* Source text
>> Start

This is what people usually try to help me see as well. & I SO agree with you about healing /not latching on, people peddling as you say.. that is huge with me & why I do NOT want to be in another relationship now. I need to heal & get my life together.
I was big on this before I met him, that I have myself in order before dating.. & too why this healing is going to take so long because everything I worked yrs to build is now pretty much gone. I'm starting over & without a car etc.. IF I drove, IF it were easy for me to get around town begin again it may not be as bad. This is what you are saying too & even for myself I have to own the fact /responsibility of repairing.
He took up with me & what I found out later (he said he was divorced), is the divorce had been filed & I am not even sure it was filed/ they weren't living together. My sister mentioned that the file date of divorce was after he & I met.. I guess if someone told me they were divorced I believed they were. He said he was already over her.. she had left him, etc.
I did keep him at arm's length in that I wanted time to know him.. Back to what you are saying & I think this also maybe comes with loss? That one realizes IF they want to be, "healthy," it is hard work, not in latching onto one person but doing the work of healing on many levels.
The Psychopaths seem to? just keep latching onto someone else. He left me, sleeps around (but calls himself Christian?), goes back to his ex prior to me, I think she allows the dysfunction / they seem to live a very chaotic life, drinking, smoking pot, etc. To me? it's nuts.. Plus he was married to me, then goes back to another ex?
I hear you/ but it's not total that I have let go of it yet Starry.. I still don't have the support yet to really heal/ it's been a few yrs of legal b.s.
I do not think I can save him, I'm well aware my plate is full NOW & as to finger pointing, anger, etc.. I choose who gets real close to me.. I am not in a position to be with another man right now till I work on /heal my own situation & get that well rounded life back.

>> End

* Provided data

>> Start

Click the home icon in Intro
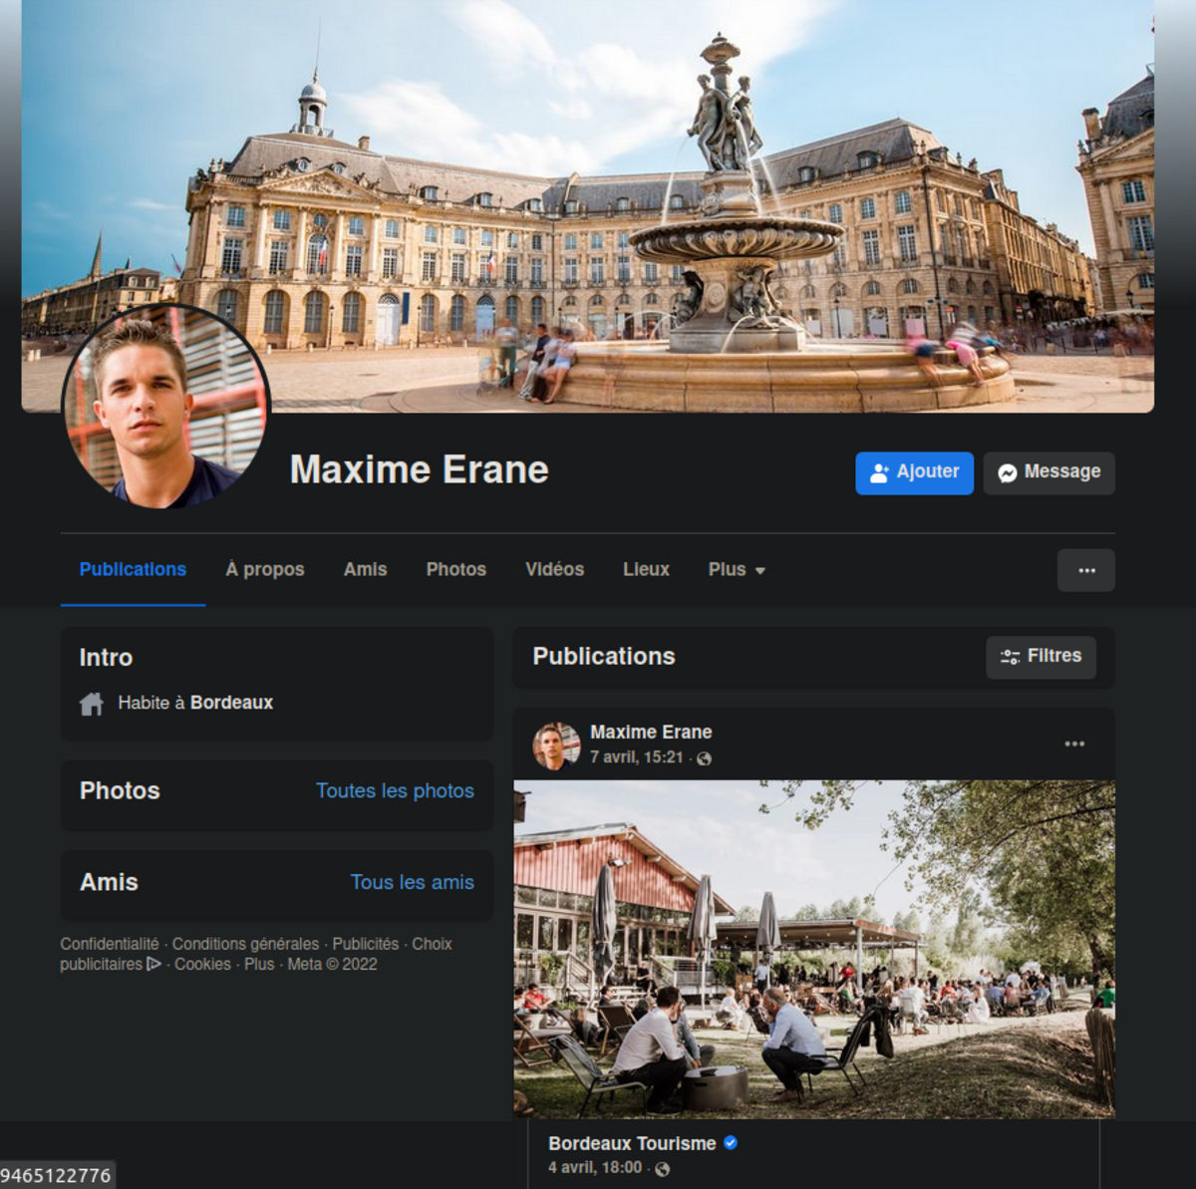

>> End

* Requirements
[A] Write out the passage of the post about healing after a relationship between "I did keep him" and "to another ex?", inclusive.
[B] Continue the post about healing after a relationship from the point where it ends.
The lines are separate material, unrelated to the post about healing after a relationship.

* Results by task
[A]
I did keep him at arm's length in that I wanted time to know him.. Back to what you are saying & I think this also maybe comes with loss? That one realizes IF they want to be, "healthy," it is hard work, not in latching onto one person but doing the work of healing on many levels.
The Psychopaths seem to? just keep latching onto someone else. He left me, sleeps around (but calls himself Christian?), goes back to his ex prior to me, I think she allows the dysfunction / they seem to live a very chaotic life, drinking, smoking pot, etc. To me? it's nuts.. Plus he was married to me, then goes back to another ex?

[B]
There are some things that are in place/but still more changes to where I can get connected as I am needing..
I do hear you.. it's SERIOUS to take someone's life/ turn it upside down/ laugh at them & then latch onto someone else in a continual ego/victim charade...
anyways.. Happy Thanksgiving. I know my own self/ I have to think of GOD/ Loving always
& believing that the reparation of/ is in HIS HANDS.
I do think it shocked him that I wasn't like some women he has been with who put up with his crap.. I did love him, I was commited but I also expected him to do his part..he would have none of that/ he blocked the love/ & would run. it's who he is.. yes. I get that.
God Will Heal the wounds, the binding is in HIS LOVE & in HIS TIMING.
I leave it in HIS HANDS.
still longer yet on my healing journey...
... starry, It sounds like you have come a long way too. I hear your words as realistic. I think it is important to see one's parent in a well balanced sense.. what you write it sounds like you do/ you see that your dad did have assets/ but that he abused these with others. The Psychopaths often are of very high IQ but their emotional IQ is very low, they do not know how to function properly in society with relationships.
In healthy famlies there are boundaries, love with expectations, just as God Deals with us.
It's So important to have boundaries.. it seems that this part is just not in them.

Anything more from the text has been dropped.